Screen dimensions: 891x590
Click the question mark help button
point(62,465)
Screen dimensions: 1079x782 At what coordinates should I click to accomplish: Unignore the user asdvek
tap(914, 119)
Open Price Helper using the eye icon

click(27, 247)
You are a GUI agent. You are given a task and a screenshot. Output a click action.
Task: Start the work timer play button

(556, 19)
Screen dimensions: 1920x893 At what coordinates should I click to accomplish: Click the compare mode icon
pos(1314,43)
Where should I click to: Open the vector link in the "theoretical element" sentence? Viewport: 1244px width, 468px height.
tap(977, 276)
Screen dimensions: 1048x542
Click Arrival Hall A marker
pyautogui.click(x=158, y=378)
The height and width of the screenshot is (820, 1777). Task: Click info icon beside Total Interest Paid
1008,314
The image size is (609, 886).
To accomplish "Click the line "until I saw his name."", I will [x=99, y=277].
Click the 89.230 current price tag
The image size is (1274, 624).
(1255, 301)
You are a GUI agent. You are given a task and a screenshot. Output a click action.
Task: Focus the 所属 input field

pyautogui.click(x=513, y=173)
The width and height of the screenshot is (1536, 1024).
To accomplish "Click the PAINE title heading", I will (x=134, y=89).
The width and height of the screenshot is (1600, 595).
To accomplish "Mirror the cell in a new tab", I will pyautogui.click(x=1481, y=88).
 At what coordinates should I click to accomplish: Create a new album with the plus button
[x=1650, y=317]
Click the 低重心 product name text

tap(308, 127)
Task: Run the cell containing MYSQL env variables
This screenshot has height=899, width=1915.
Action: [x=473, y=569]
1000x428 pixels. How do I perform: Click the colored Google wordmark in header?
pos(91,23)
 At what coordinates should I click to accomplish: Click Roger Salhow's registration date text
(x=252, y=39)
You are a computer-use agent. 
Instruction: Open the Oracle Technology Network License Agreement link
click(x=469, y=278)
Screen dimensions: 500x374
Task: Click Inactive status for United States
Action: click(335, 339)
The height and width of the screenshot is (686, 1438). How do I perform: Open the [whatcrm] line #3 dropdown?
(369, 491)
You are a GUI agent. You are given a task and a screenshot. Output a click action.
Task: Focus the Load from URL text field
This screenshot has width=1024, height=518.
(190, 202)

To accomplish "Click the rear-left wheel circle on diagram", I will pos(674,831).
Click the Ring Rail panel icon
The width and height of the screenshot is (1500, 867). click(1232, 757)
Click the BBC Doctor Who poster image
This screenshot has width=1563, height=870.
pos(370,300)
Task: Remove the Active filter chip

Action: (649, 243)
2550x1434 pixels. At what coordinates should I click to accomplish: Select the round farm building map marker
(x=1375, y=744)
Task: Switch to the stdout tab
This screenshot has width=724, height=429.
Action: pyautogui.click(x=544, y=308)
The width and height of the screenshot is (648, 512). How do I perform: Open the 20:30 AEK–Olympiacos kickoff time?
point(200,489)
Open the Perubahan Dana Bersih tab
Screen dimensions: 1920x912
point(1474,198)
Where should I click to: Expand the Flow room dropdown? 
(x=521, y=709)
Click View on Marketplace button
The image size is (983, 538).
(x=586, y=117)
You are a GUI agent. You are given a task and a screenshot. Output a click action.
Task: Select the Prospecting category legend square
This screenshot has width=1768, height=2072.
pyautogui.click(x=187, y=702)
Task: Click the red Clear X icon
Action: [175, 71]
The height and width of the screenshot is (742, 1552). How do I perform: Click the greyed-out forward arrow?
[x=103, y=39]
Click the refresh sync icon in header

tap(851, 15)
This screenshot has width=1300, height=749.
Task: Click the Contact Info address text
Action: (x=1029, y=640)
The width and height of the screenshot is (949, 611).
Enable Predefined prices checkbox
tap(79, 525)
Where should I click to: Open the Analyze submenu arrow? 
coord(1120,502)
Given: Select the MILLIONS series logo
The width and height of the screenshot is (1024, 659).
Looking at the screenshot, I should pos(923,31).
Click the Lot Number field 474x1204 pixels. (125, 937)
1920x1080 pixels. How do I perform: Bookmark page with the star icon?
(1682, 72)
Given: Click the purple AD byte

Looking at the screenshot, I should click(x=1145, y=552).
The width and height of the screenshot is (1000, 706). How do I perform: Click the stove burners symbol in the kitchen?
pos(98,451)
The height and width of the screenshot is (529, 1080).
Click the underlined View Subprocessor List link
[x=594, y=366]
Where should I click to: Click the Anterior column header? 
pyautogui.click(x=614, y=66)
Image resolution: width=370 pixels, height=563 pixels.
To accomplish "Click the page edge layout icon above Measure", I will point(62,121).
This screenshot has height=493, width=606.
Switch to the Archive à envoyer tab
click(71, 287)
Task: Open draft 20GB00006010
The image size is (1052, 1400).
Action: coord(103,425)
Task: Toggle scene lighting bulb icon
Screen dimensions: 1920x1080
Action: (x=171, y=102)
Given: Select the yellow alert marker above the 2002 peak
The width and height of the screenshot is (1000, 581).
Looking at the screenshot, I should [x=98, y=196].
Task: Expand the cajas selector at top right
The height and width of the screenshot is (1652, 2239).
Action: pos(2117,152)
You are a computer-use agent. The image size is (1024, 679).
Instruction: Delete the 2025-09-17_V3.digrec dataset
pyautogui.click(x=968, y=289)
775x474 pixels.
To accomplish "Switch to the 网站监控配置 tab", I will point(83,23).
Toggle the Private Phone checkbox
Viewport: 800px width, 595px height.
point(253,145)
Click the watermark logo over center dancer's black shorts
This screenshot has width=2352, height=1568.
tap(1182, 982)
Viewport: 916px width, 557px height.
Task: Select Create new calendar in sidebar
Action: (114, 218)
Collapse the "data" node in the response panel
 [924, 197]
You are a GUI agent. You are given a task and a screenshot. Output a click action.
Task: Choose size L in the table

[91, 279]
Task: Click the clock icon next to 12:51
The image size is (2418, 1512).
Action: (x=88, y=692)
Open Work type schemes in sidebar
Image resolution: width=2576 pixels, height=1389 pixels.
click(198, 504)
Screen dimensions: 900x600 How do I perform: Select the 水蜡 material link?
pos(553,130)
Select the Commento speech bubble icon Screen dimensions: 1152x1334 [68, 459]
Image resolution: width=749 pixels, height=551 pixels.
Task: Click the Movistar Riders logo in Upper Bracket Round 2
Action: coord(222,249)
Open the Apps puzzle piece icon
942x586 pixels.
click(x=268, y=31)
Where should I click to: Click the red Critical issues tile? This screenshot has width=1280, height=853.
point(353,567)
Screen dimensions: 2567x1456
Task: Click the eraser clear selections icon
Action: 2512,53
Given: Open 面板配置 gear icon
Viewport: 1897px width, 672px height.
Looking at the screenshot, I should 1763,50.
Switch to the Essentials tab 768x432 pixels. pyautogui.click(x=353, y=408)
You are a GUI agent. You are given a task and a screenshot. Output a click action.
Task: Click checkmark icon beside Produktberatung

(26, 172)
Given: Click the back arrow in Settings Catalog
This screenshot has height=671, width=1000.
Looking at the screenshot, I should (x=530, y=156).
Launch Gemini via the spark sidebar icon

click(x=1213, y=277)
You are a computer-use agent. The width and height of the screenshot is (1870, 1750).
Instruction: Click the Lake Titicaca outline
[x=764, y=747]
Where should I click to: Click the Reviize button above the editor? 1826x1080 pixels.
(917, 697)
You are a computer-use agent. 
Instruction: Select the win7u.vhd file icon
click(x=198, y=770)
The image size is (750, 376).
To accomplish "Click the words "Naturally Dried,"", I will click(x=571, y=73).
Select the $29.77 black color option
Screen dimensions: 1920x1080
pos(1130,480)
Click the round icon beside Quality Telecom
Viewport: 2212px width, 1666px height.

== SHORT EXERCISE ==
Select every line of the data above that contains the string "Switch".

== ANSWER ==
Task: Switch to the stdout tab
Switch to the Archive à envoyer tab
To accomplish "Switch to the 网站监控配置 tab", I will point(83,23).
Switch to the Essentials tab 768x432 pixels. pyautogui.click(x=353, y=408)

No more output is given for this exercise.